Living With Your Multitudes: A Coherence Synthesis
Series: Microbiome Revolution | Part: 8 of 8 Primary Tag: FRONTIER SCIENCE Keywords: microbiome, holobiont, coherence, ecosystem, health, symbiosis
Walt Whitman wrote, "I contain multitudes." He meant it philosophically. He didn't know how literally true it was.
You are 37 trillion human cells and 38 trillion bacterial cells. You are 380 trillion viruses. You are archaea and fungi and protists. You are not a singular organism but a holobiont—a term from evolutionary biology meaning a host plus all its symbiotic microorganisms functioning as a single biological unit.
This isn't metaphor. It's math.
Over the past eight articles, we've traced the revolution in understanding what this means. Your microbiome isn't luggage you carry. It's organ tissue you maintain. It trains your immune system, produces neurotransmitters, regulates your metabolism, protects you from pathogens, and shapes your mood. It varies by body site, differs between individuals, and responds to diet, stress, and medication. It includes viral layers that regulate bacterial populations and fungal communities we've barely characterized.
In this final essay, let's step back and ask: what does all this add up to? What's the synthesis? And what does it mean for how we think about health, medicine, and the self?
The Ecosystem Self
The first implication is that the self is porous.
You didn't earn your microbiome. You inherited it—from your mother during birth, from family members during infancy, from every environment you've ever inhabited. It's shaped by every antibiotic you've taken, every meal you've eaten, every pet you've owned, every soil you've walked on.
And it's constantly changing. Your microbiome today isn't your microbiome from ten years ago. Species rise and fall. New bacteria colonize and leave. The community drifts, perturbed by events, settling into new configurations.
Yet there's continuity. Your microbiome is distinctively yours—stable enough over time to identify you, personal enough to resist standardization. It's like a river: always flowing, never the same water, yet recognizably the same river.
The philosophical implications are strange.
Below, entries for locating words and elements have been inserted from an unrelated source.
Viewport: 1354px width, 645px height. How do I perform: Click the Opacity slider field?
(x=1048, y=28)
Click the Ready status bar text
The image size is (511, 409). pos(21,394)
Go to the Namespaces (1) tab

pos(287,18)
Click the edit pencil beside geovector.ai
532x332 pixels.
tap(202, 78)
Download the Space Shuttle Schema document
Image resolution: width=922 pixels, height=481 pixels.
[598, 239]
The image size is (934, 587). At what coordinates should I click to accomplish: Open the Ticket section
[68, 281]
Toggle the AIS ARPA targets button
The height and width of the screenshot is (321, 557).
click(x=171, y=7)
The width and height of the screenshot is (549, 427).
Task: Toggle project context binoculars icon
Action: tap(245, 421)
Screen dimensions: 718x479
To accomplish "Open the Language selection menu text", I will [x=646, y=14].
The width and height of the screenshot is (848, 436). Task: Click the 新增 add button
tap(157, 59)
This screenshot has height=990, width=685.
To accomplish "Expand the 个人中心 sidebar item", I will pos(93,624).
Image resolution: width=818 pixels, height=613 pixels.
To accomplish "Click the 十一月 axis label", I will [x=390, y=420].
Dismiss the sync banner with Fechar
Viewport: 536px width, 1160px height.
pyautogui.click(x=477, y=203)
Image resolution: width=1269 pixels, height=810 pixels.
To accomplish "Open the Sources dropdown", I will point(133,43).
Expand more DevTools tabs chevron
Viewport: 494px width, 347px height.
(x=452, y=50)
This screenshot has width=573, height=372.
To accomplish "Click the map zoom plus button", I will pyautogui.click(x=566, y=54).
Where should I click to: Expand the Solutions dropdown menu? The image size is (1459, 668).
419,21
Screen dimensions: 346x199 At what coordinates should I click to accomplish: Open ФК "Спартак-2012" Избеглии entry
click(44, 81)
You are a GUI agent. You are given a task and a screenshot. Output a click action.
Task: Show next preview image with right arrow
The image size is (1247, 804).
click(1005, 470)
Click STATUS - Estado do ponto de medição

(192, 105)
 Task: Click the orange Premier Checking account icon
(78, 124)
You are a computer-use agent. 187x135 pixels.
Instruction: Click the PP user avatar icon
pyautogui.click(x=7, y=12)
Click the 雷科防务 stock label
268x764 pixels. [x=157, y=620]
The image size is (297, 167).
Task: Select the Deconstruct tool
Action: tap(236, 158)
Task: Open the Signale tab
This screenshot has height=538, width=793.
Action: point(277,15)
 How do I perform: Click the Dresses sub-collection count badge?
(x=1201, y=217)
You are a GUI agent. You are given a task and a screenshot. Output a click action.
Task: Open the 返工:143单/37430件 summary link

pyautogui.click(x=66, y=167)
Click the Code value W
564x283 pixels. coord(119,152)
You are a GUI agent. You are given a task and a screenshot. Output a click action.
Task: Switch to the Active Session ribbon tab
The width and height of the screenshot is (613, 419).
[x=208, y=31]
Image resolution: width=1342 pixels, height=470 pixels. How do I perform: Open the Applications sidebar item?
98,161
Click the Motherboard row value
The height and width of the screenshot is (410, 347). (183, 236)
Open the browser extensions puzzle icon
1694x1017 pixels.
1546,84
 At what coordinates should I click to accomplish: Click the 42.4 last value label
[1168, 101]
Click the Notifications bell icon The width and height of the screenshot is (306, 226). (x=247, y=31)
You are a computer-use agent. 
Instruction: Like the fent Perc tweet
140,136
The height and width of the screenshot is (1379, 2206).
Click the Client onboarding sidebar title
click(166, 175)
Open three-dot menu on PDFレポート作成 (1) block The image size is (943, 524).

If your microbiome influences your mood, your cognition, your food preferences—and it does—then who exactly is making your choices? The bacteria didn't ask permission before shaping your cravings. The gut-brain axis operates below conscious awareness. Some of what you call "you" is bacterial influence on neural function.
This isn't threatening. It's clarifying. The unified self was always a convenient fiction. What we experience as singular identity is actually distributed processing—neurons, glia, hormones, immune cells, and bacteria all contributing to the emergent pattern we call consciousness.
You contain multitudes. And the multitudes contain you.
The Coherence Frame
Throughout this series, we've used "coherence" as a lens. Let's make explicit what that means.
A coherent system is one whose parts maintain stable relationships through dynamic interaction. Not static—dynamic. A coherent system can be perturbed and return to equilibrium. It can adapt to changing conditions while preserving essential patterns. It resists dissolution into chaos without freezing into rigidity.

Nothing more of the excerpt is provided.